• [Aim] Copy the data from the line containing "You are a computer-use" through the end, switching "agent" to "assistant" and keeping everything else unchanged. Leave the pictures out of your answer.

## start Data entries

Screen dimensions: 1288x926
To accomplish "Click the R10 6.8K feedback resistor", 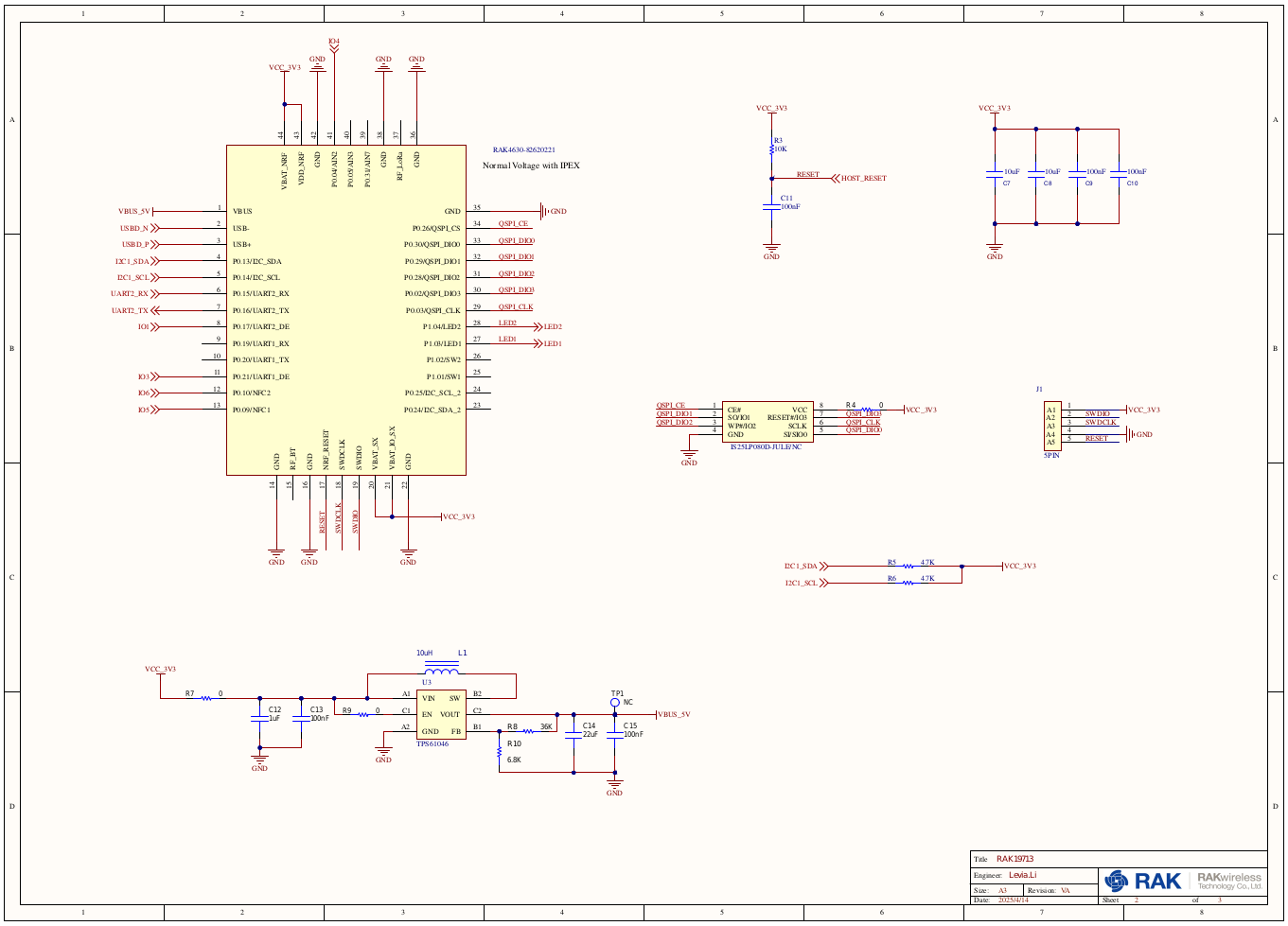I will [x=502, y=754].
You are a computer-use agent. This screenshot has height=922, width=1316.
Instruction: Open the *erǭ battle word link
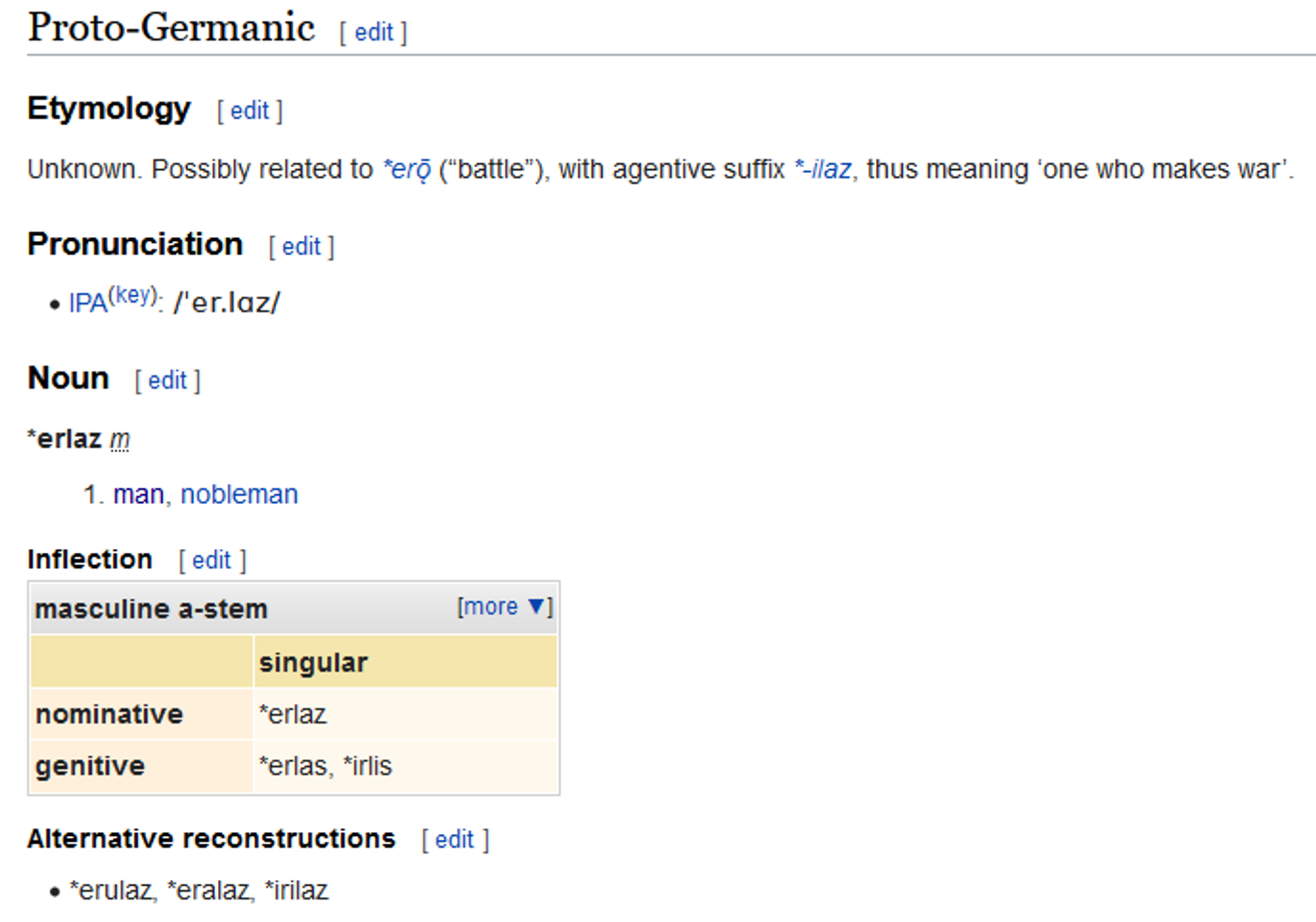[407, 169]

## end Data entries

• [Finished task]
You are a computer-use assistant. This screenshot has height=922, width=1316.
Instruction: Open the *erǭ battle word link
[407, 169]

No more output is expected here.